◆ Activity
Lines to return, exactly: from the line with "Home (58, 34)" to the line with "Гайдук (141, 1870)" in the entries below, both included.

◆ Supplied material
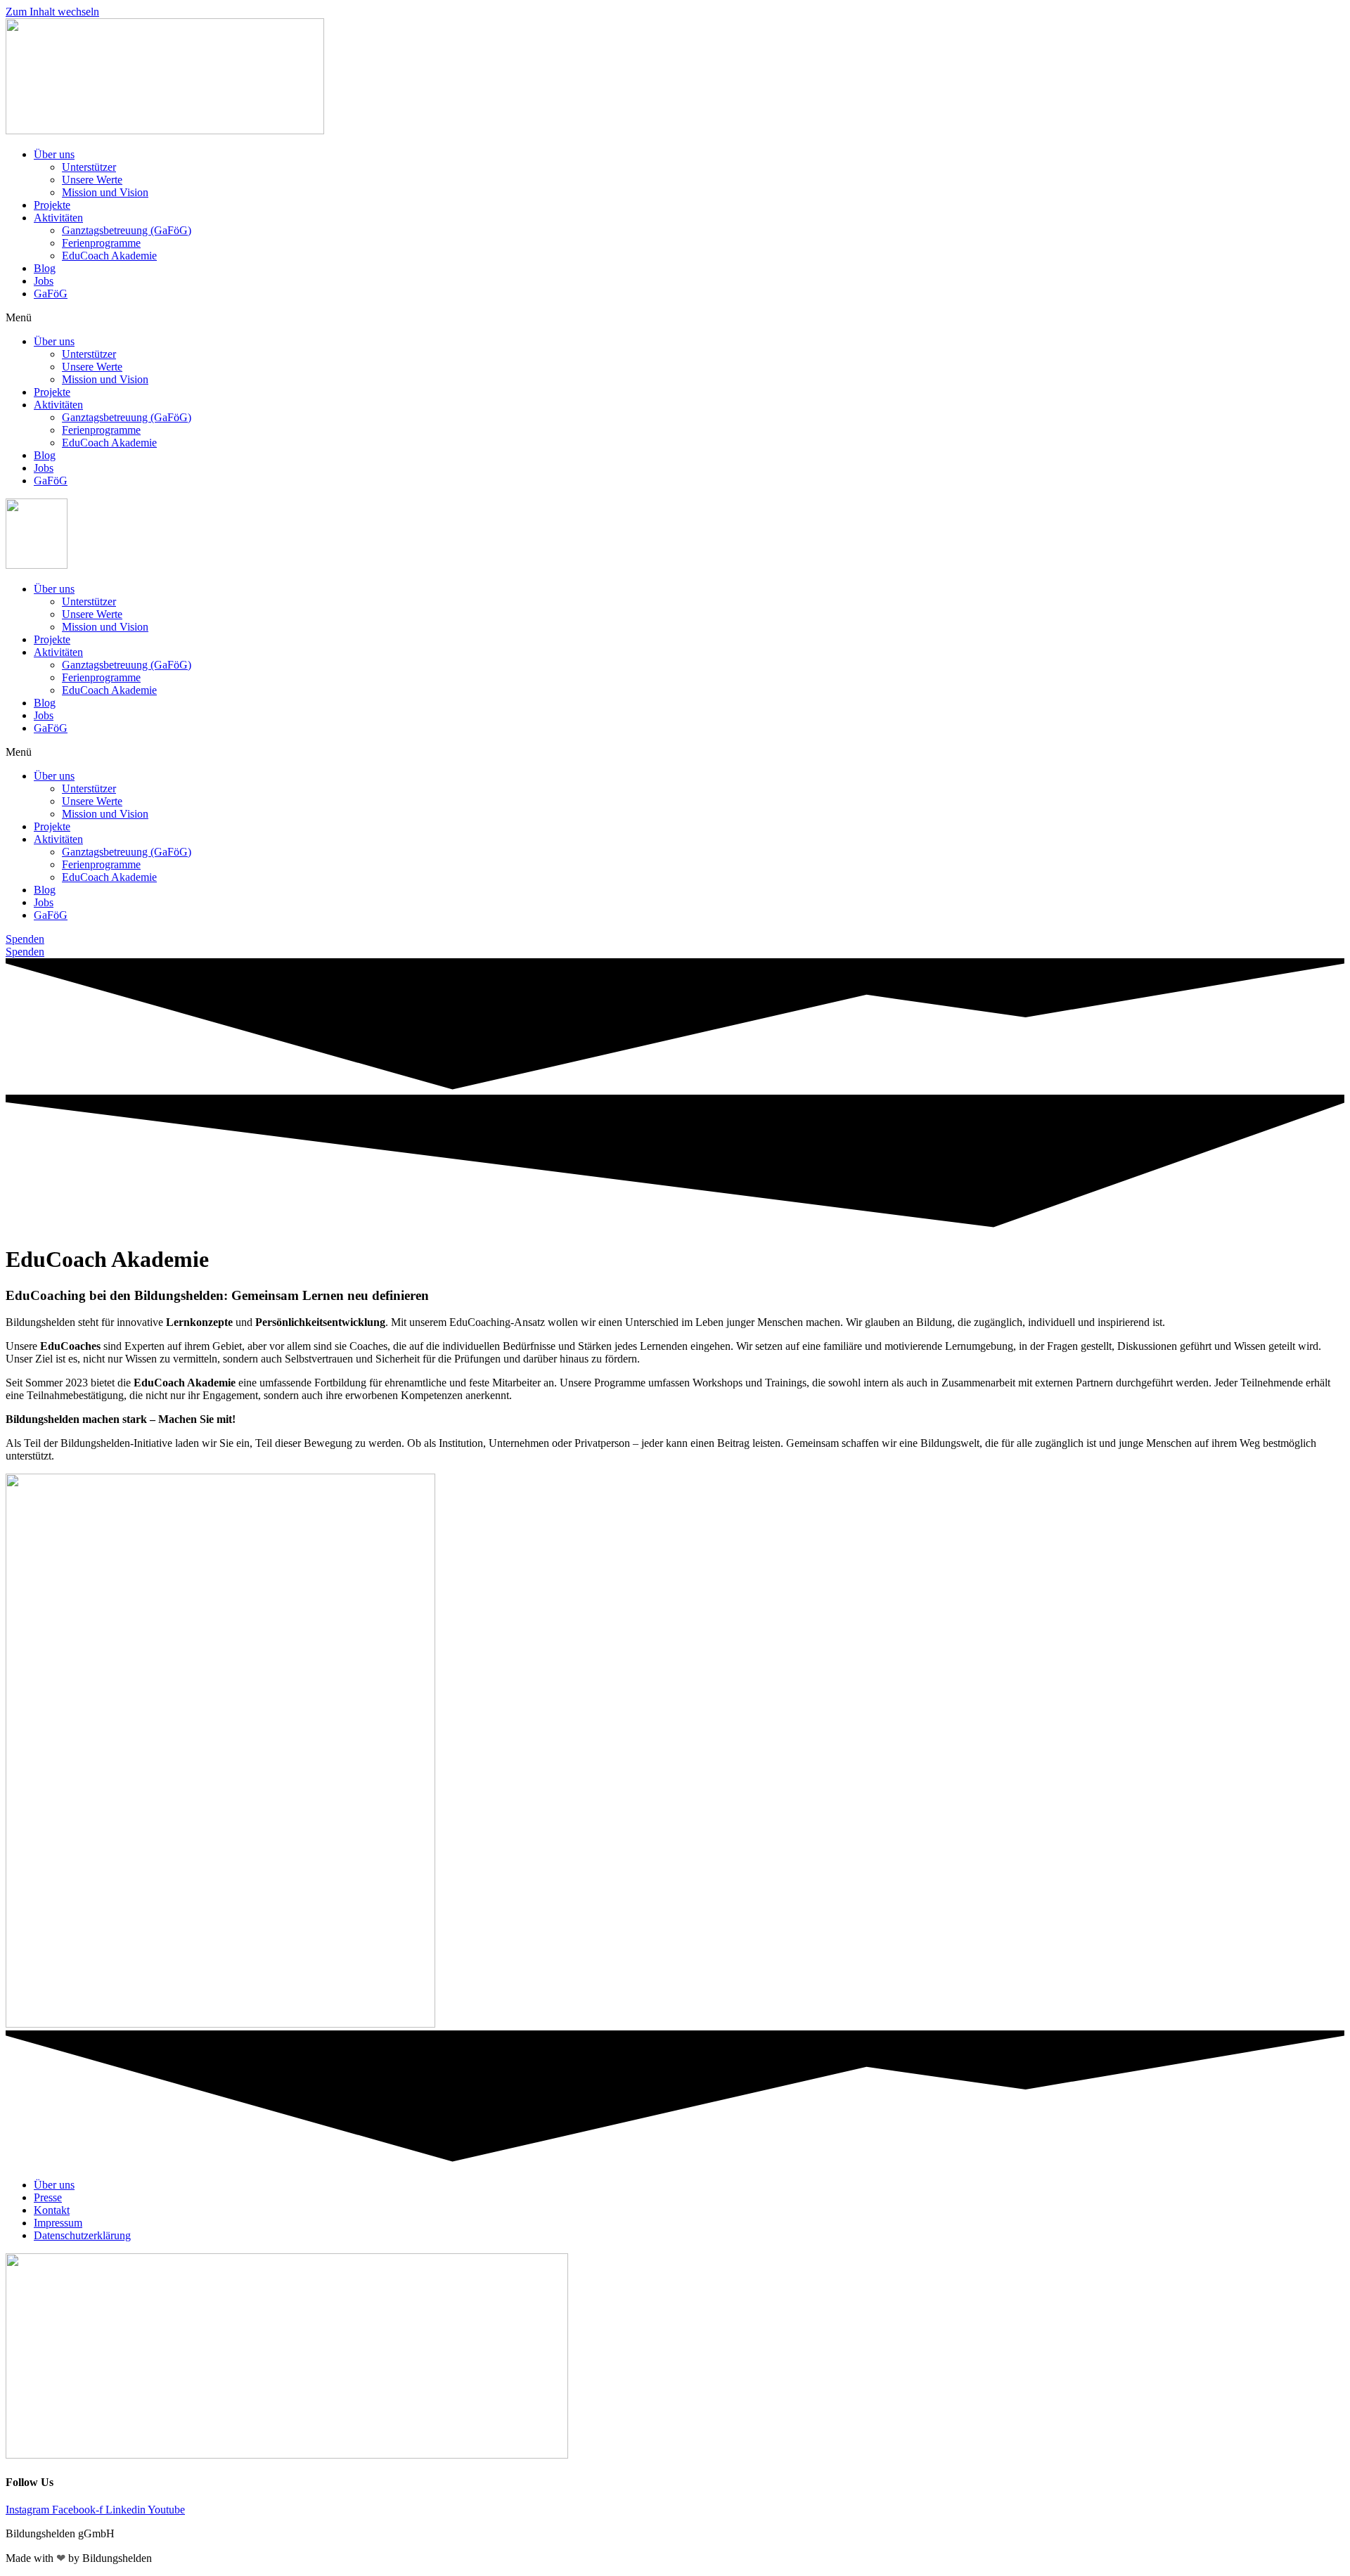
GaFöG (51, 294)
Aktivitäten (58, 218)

...

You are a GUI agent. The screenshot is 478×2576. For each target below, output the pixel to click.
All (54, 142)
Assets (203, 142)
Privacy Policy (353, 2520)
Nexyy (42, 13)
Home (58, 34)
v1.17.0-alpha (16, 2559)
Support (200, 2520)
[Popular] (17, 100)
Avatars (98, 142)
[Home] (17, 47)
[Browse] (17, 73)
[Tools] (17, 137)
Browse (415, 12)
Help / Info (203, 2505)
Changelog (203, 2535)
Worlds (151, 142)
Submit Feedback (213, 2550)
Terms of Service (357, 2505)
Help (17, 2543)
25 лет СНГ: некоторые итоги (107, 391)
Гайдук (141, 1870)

==

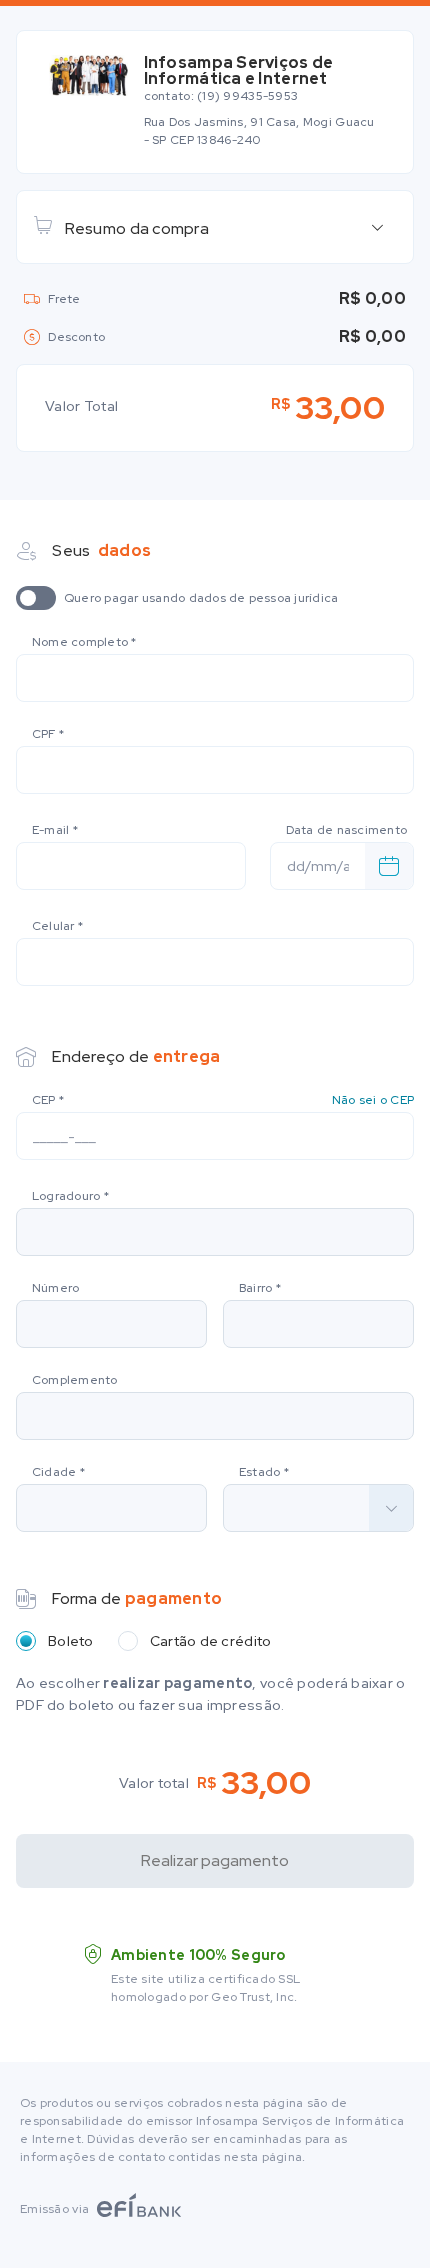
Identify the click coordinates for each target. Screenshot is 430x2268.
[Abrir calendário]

◆ Solved problem
Home (58, 34)
v1.17.0-alpha (16, 2559)
Support (200, 2520)
[Popular] (17, 100)
Avatars (98, 142)
[Home] (17, 47)
[Browse] (17, 73)
[Tools] (17, 137)
Browse (415, 12)
Help / Info (203, 2505)
Changelog (203, 2535)
Worlds (151, 142)
Submit Feedback (213, 2550)
Terms of Service (357, 2505)
Help (17, 2543)
25 лет СНГ: некоторые итоги (107, 391)
Гайдук (141, 1870)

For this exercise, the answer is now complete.